Entire villages in Ukraine’s famously fertile “breadbasket” were slowly wiped off the map, and every eighth person in Ukraine perished during the Holodomor period. Thriving, colorful communities known for the richness of their cultural heritage wasted away into mass graves. Historians have called the Holodomor a “radical break [and a] violent end” to the pre-existing Ukrainian way of life, while genocide scholars, including the field’s founder Raphael Lemkin, have singled out the Holodomor as a “classic example of Soviet genocide, its longest and broadest experiment in Russification–the destruction of the Ukrainian nation.”

Intergenerational Trauma and Ukrainian Democracy

Today, the oldest generation in Ukraine still remembers their childhood terrors: Soviet soldiers ransacking their homes, searching for hidden food to confiscate, destroying their modest farming equipment in front of them, or taunting them that they deserved their fate. I have interviewed Holodomor survivors and their descendants across modern Ukraine since 2015 and have learned incredible stories of ingenious courage and treasured family memories. One mother saved her whole family by hiding grain in a wooden doorframe where the soldiers’ spikes could not pierce. Another pet cat was credited with saving its family during the Holodomor by regularly stealing food from soldiers’ quarters and bringing it back to share with the whole household. Yet I have also been told countless stories of deep pain and intergenerational trauma as Soviet authorities relentlessly worked to suppress awareness of the Holodomor abroad and prohibited official acknowledgments or even simple commemorations for victims domestically.

As we consider what lessons we should remember on the Holodomor’s 90th anniversary, the stakes of understanding this history have scarcely been higher. Like Stalin, Vladimir Putin, the current president of Russia, is also determined to crush Ukraine’s independence and national identity through extreme violence and a military campaign in which inflicting atrocity crimes is a central strategic aim. This year, commemorating the Holodomor’s cruel injustices also involves supporting the safety, democracy, and internationally recognized rights of its survivors and descendants. Many modern Ukrainians even draw a link between coming to terms with the long-suppressed genocidal nature of the Holodomor and the modern consolidation of their democracy at home. Prominent scholar Ihor Kozlovskyi told me during a June 2019 interview in Kyiv that recognizing the Holodomor’s generations-long impact had become an important part of “build[ing] our truly independent state free of aggression and dictatorship of other people and states.”

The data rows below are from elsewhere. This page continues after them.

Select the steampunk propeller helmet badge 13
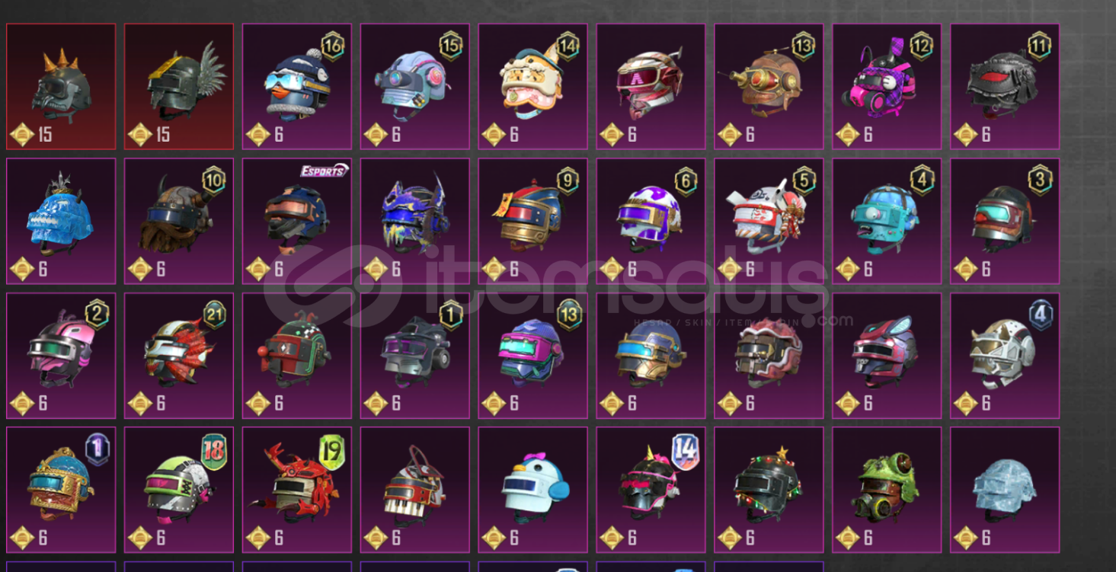Viewport: 1116px width, 572px height. point(769,87)
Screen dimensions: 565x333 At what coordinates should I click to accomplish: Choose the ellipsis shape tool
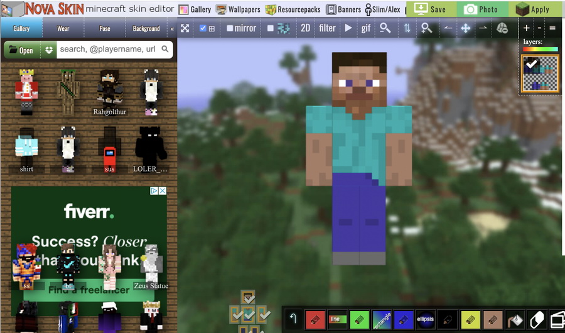[426, 319]
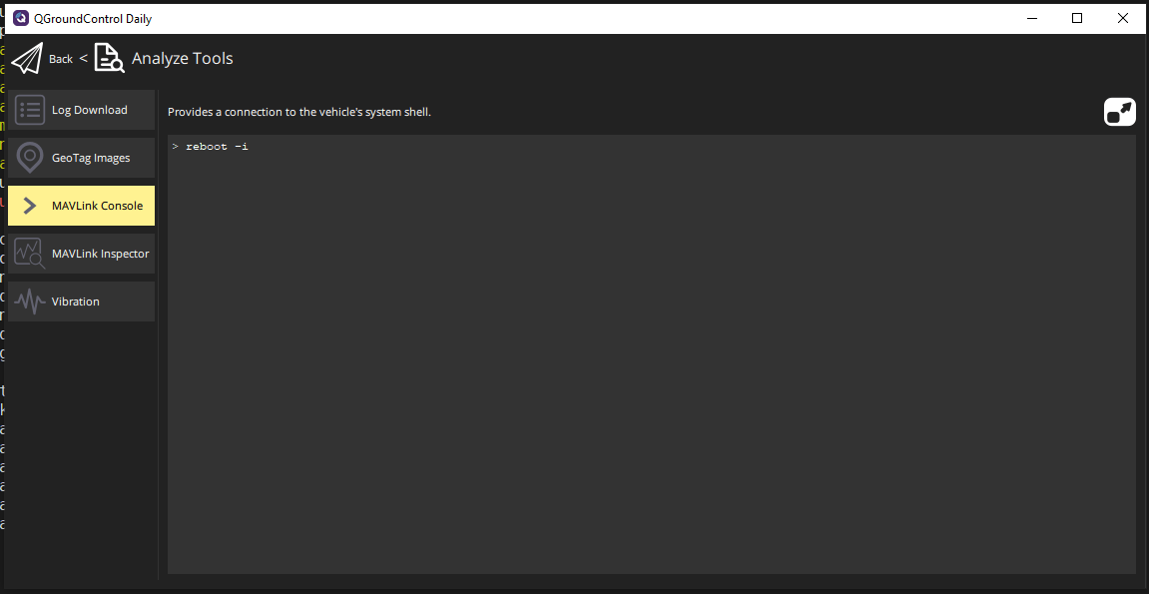Switch to the Log Download tool
This screenshot has width=1149, height=594.
[90, 109]

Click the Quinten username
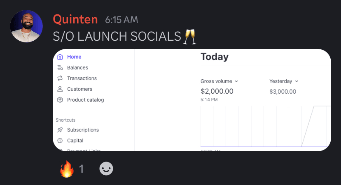tap(75, 19)
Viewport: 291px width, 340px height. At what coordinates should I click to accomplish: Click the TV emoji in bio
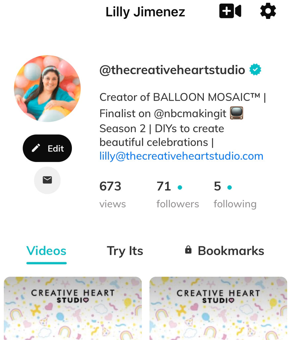[x=236, y=113]
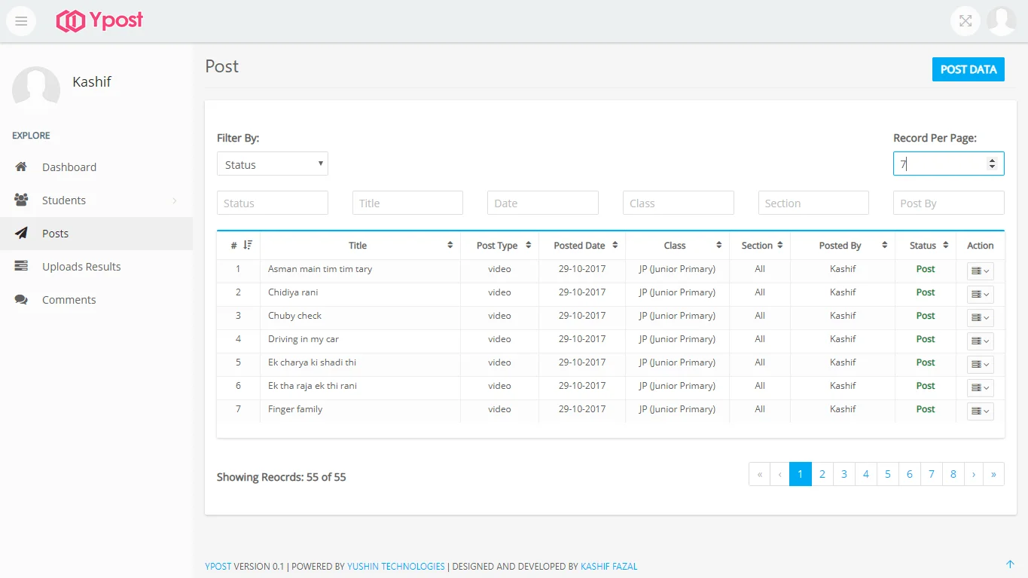Click the fullscreen expand icon
The height and width of the screenshot is (578, 1028).
(965, 21)
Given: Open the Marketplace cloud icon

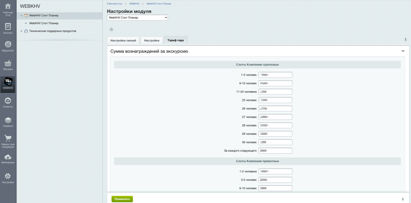Looking at the screenshot, I should (8, 158).
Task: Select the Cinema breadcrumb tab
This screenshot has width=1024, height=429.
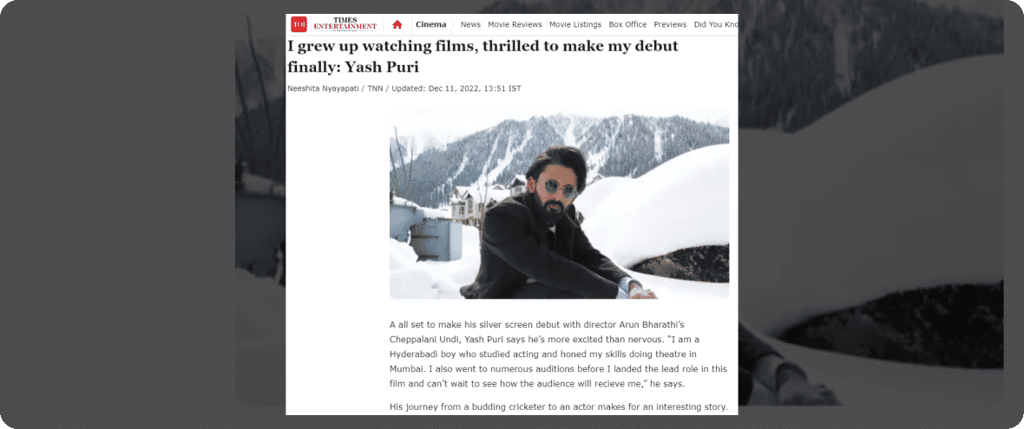Action: [431, 25]
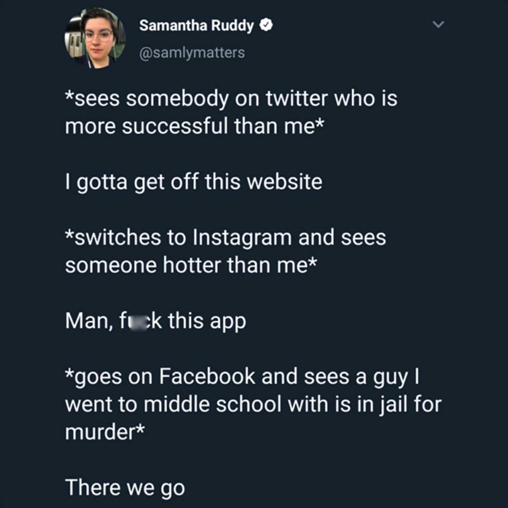Click the line "I gotta get off this website"
Image resolution: width=508 pixels, height=508 pixels.
(x=194, y=182)
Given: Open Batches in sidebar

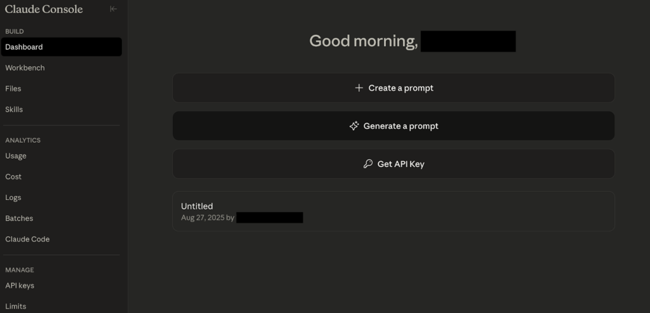Looking at the screenshot, I should [19, 218].
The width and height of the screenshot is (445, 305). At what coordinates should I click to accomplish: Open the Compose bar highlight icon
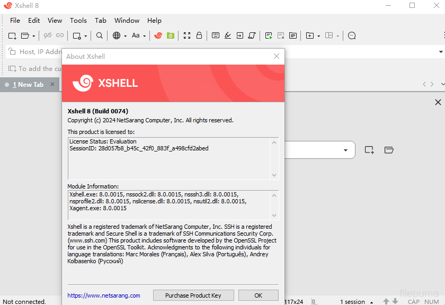pos(227,35)
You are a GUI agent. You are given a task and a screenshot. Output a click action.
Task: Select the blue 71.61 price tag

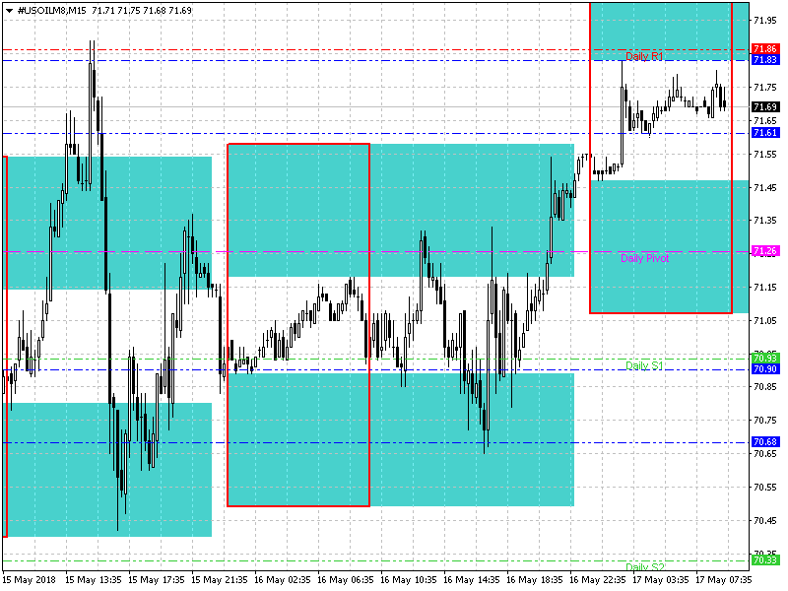tap(765, 132)
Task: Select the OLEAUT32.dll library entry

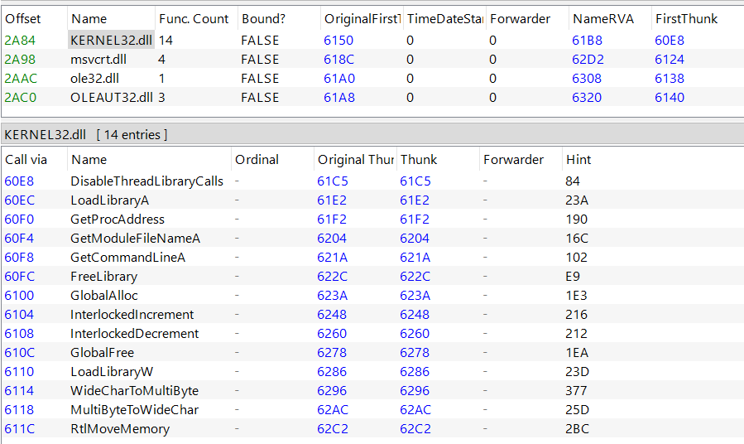Action: (x=112, y=98)
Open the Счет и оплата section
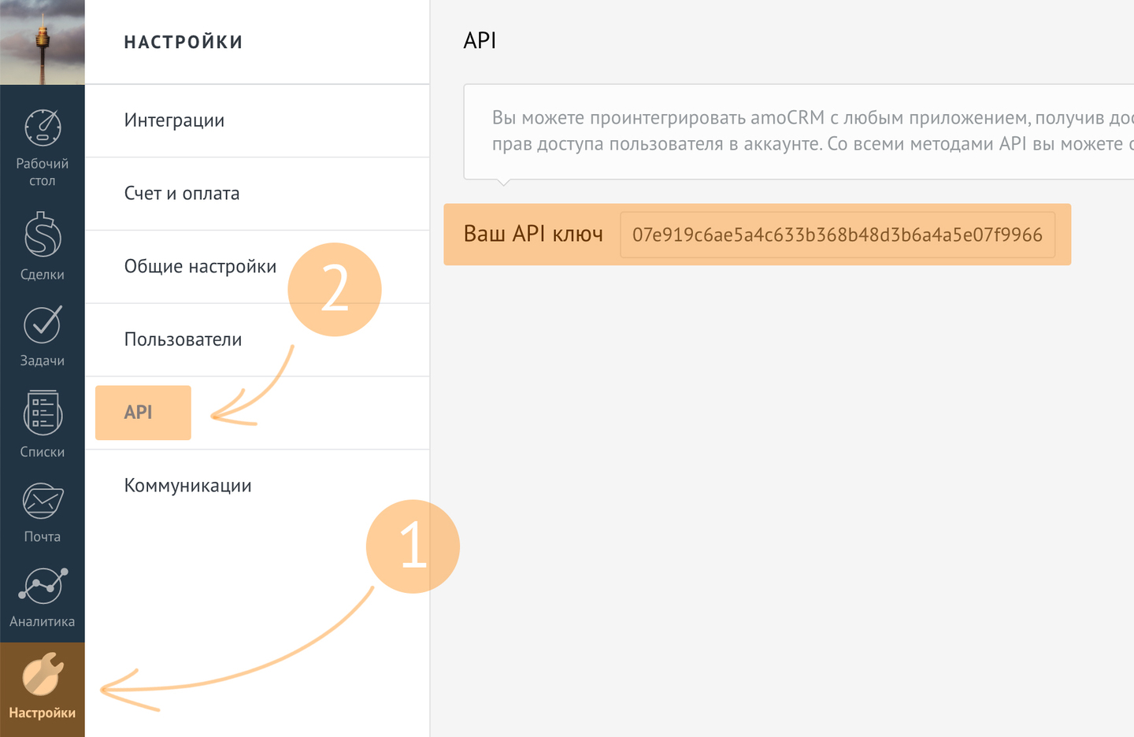This screenshot has width=1134, height=737. (x=182, y=194)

Three Lessons for Global Democracy

This year, the Holodomor also reminds us of three other lessons that should encourage our defense of inclusive democracies today.

First, it underscores that our freedoms have a cost. Today, Ukrainians are teaching a masterclass in dignity and resistance as they work concurrently to repeal the largest land war in Europe since World War II while also continuing democratic reforms at home. As in the Holodomor, Ukrainians are paying with their lives for the democratic freedoms that many around the world take for granted.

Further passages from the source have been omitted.